ITM Power Aktie: 42 Prozent Verlust in einem Monat

Trotz Absichtserklärung mit der Deutschen Bahn bricht die ITM Power Aktie ein. Ein neuer Finanzexperte im Aufsichtsrat soll die Liquidität sichern.

Die Kernpunkte:
  • Neue Wasserstoff-Studie mit Deutscher Bahn
  • Finanzexperte Oleg Williamson im Aufsichtsrat
  • Aktie verliert auf Wochensicht 15 Prozent
  • Kurs rutscht unter wichtige 50-Tage-Linie

Starke Partner, schwache Kurse. Bei ITM Power klaffen strategische Fortschritte und die Marktrealität weit auseinander. Der Wasserstoff-Spezialist meldet einen neuen Deal mit der Deutschen Bahn und baut den Aufsichtsrat um. Die Börse reagiert mit einem massiven Abverkauf.

Warten auf harte Aufträge

Am 24. Juni unterzeichnete das Unternehmen eine Absichtserklärung mit der DB Systemtechnik. Beide Partner planen eine Machbarkeitsstudie für grüne Wasserstoff-Lösungen an Standorten der Deutschen Bahn. Das baut auf einer früheren Vereinbarung vom März 2025 auf. Das Ziel: klimaneutraler Zugverkehr und eine stabilere Energieinfrastruktur.

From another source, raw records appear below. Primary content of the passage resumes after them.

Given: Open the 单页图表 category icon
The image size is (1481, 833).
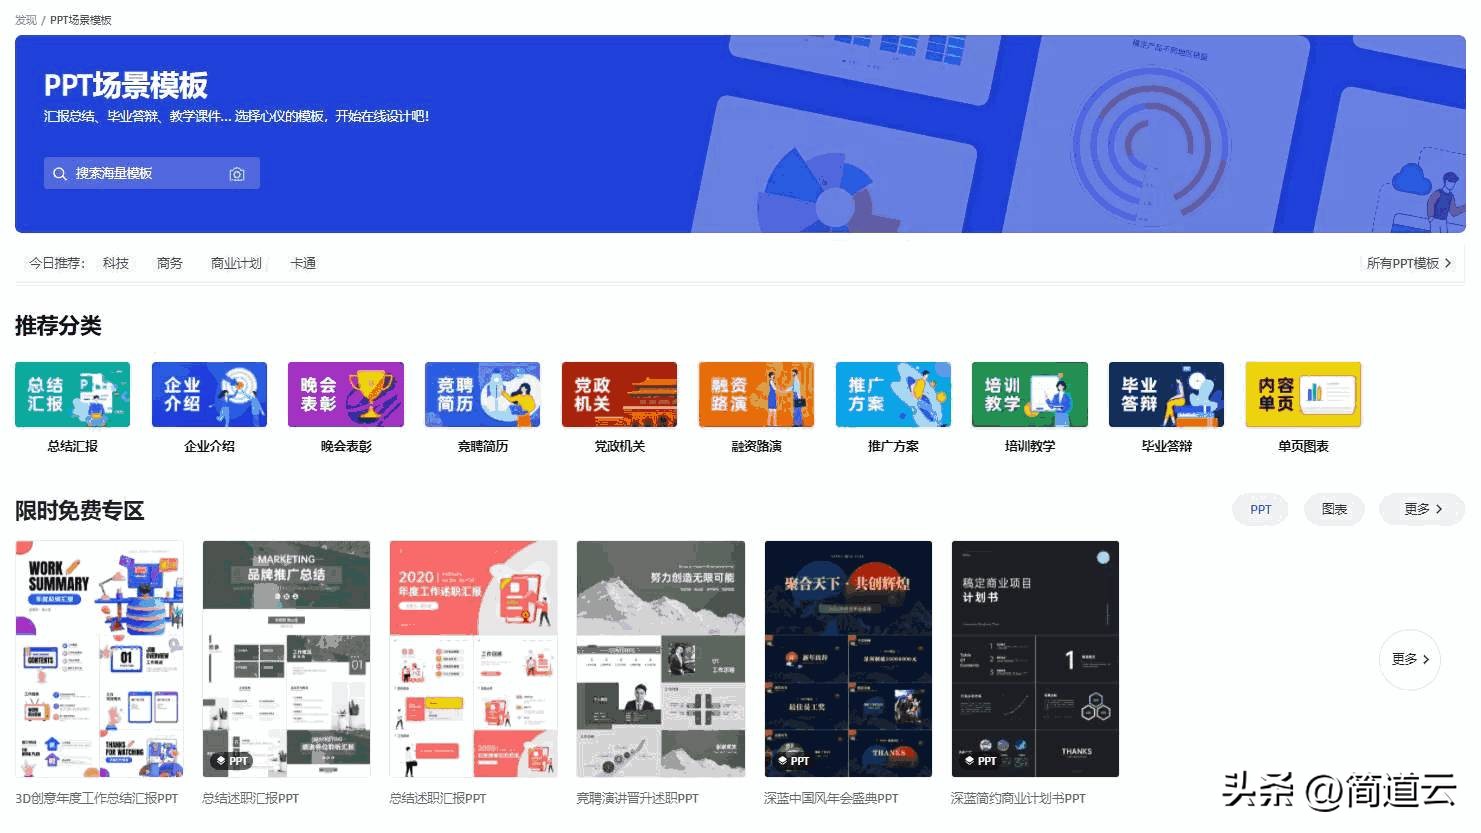Looking at the screenshot, I should [1303, 395].
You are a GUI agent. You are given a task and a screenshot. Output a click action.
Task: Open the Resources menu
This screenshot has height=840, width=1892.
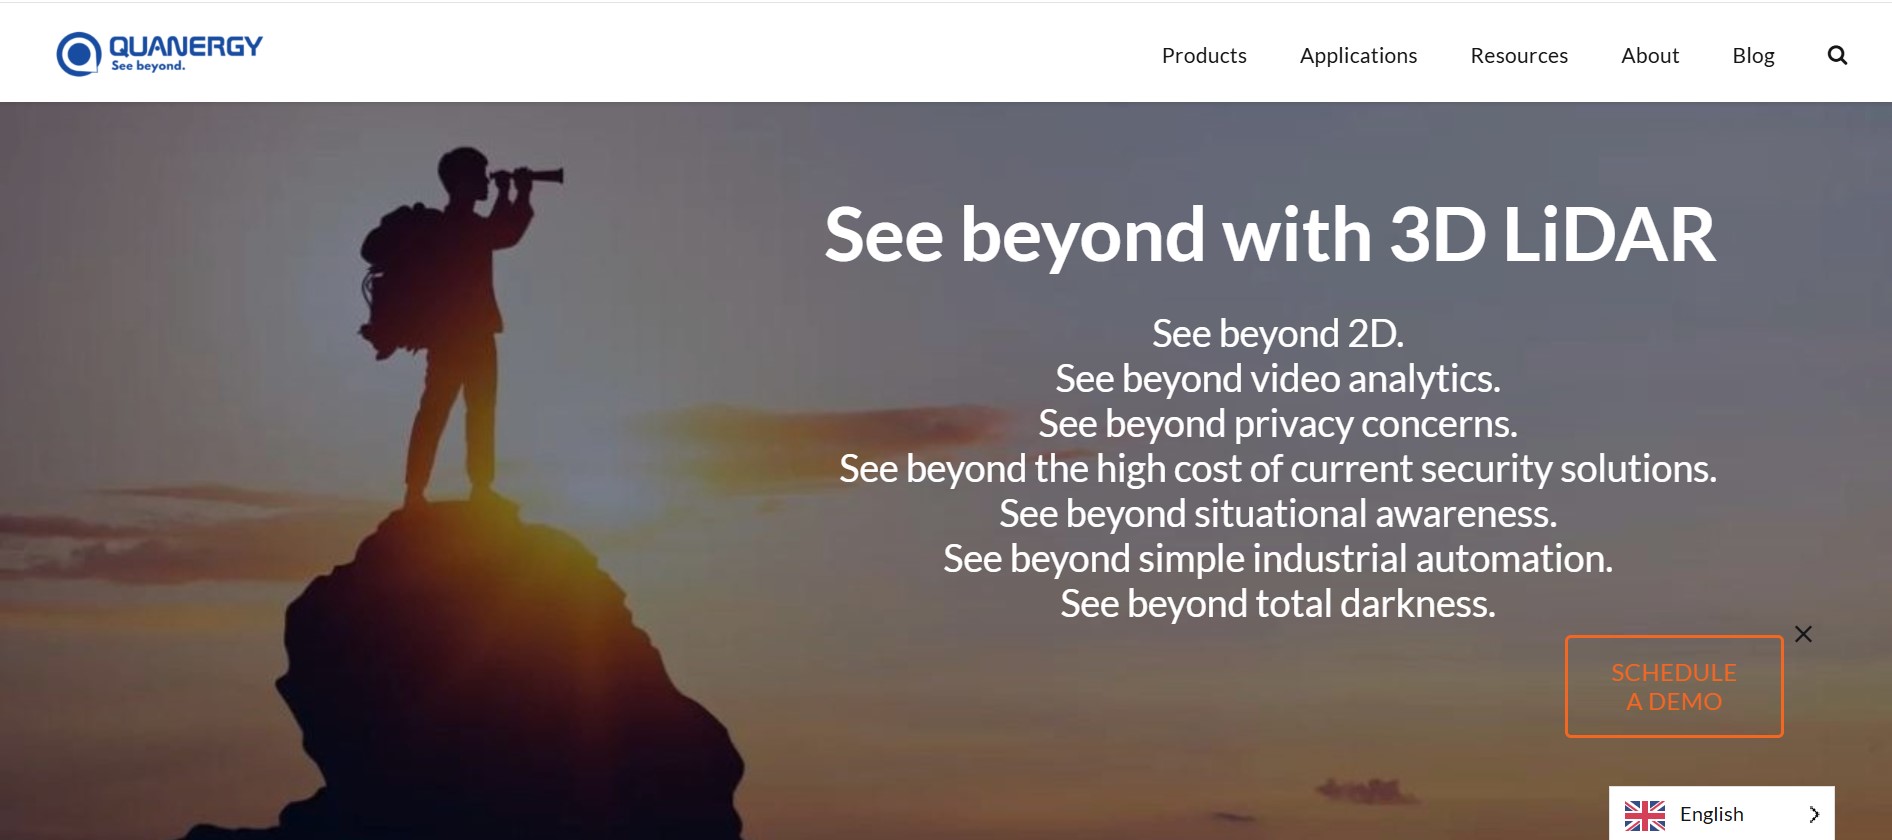pyautogui.click(x=1519, y=55)
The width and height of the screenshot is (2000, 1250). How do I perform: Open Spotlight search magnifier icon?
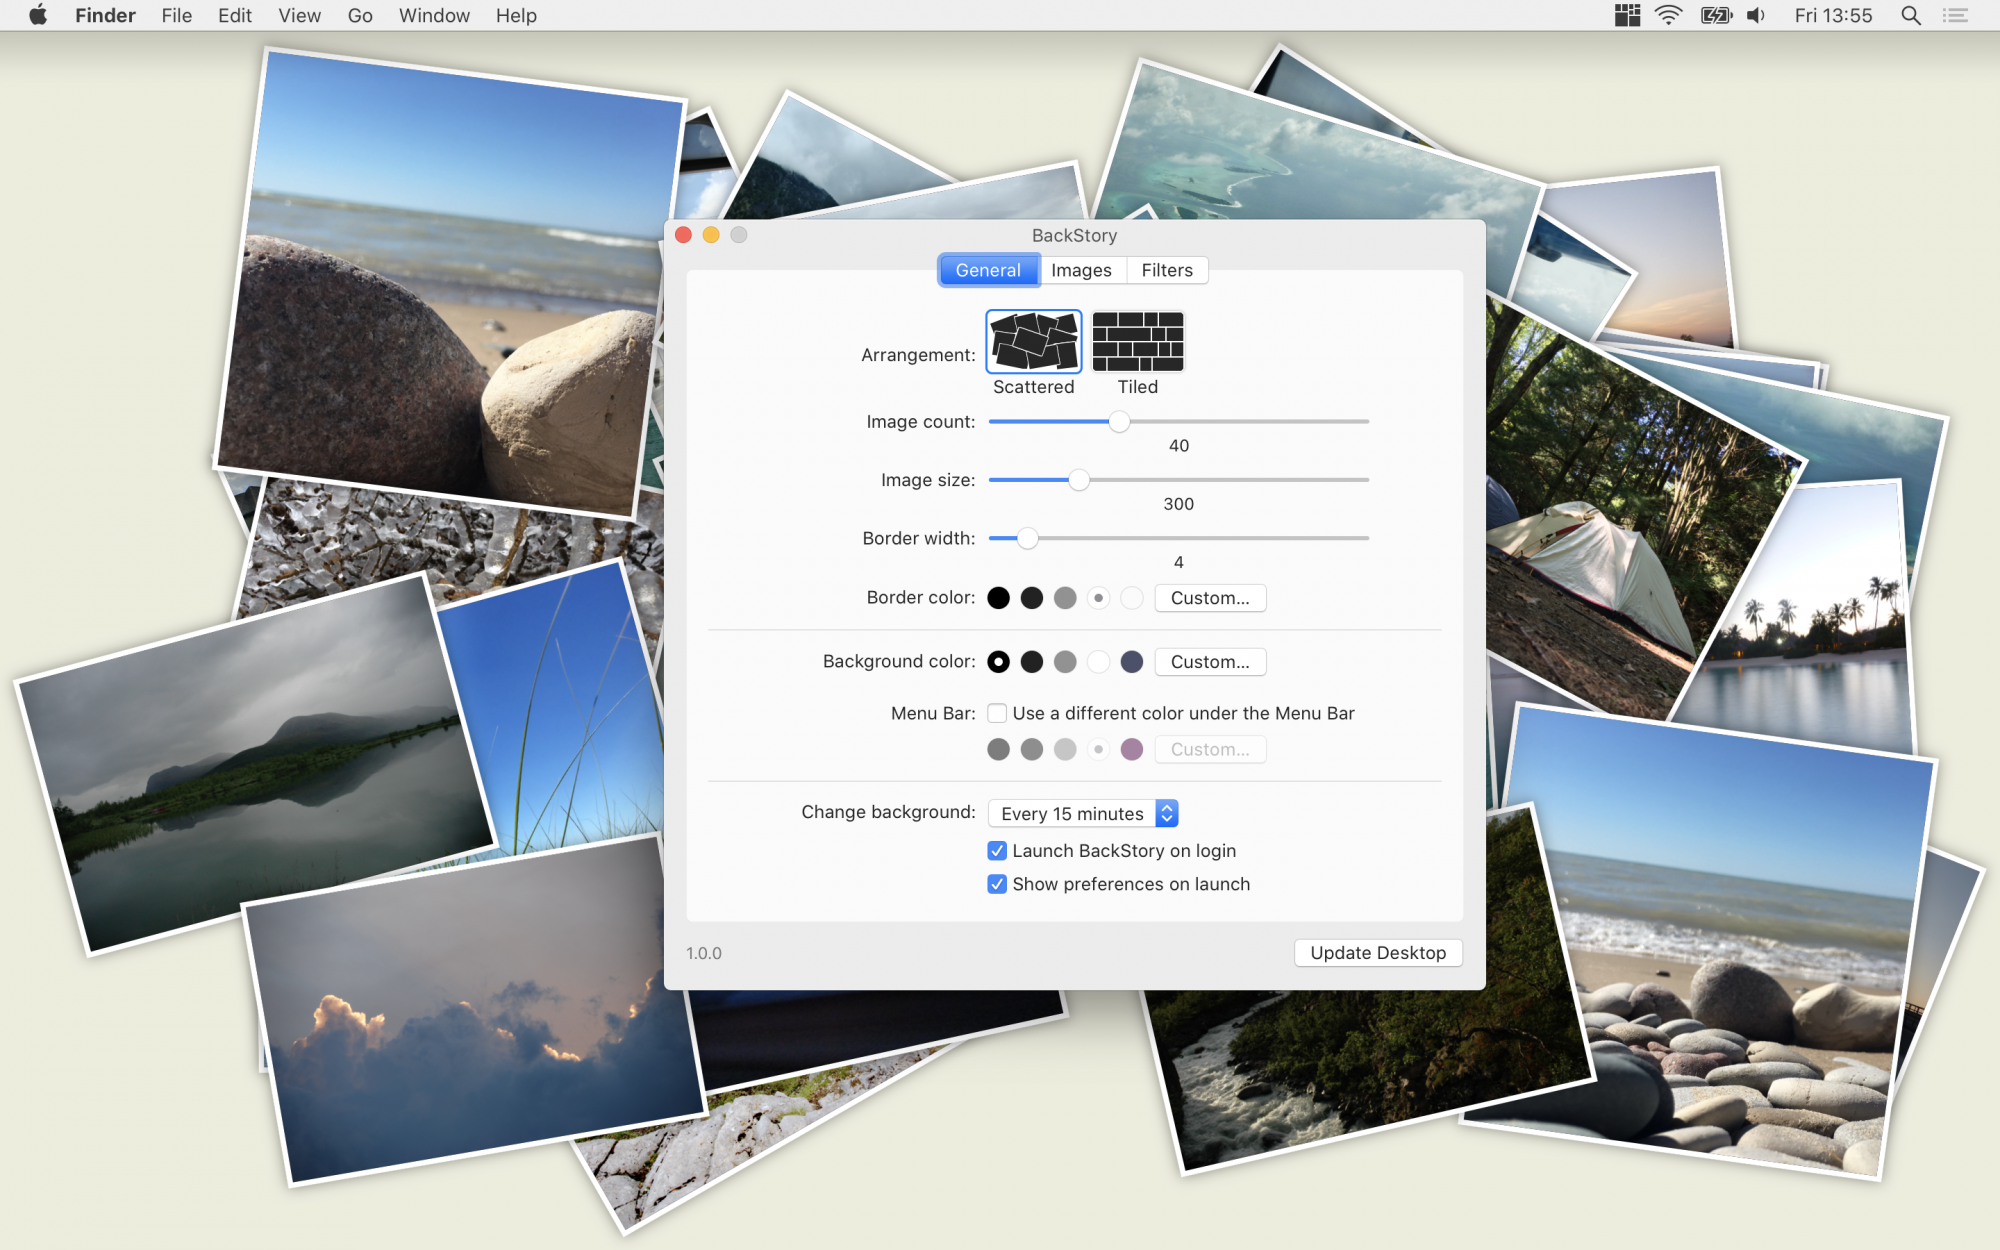tap(1910, 16)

Das Problem liegt in der Verbindlichkeit. Eine Studie füllt keine Auftragsbücher. Investoren fordern mittlerweile handfeste Verträge und sichtbare Umsätze. Die Geduld für reine Forschungsprojekte schwindet am Markt spürbar.

Neuer Finanzprofi im Aufsichtsrat

Parallel dazu ordnet Großaktionär Linde seine Vertretung im Kontrollgremium neu. Oleg Williamson zieht als nicht-geschäftsführendes Mitglied in den Aufsichtsrat ein. Er ersetzt Matthias von Plotho. Williamson bringt tiefe Expertise im Bereich Unternehmensfinanzierung mit. Er arbeitet seit 2022 als Executive Director für Linde.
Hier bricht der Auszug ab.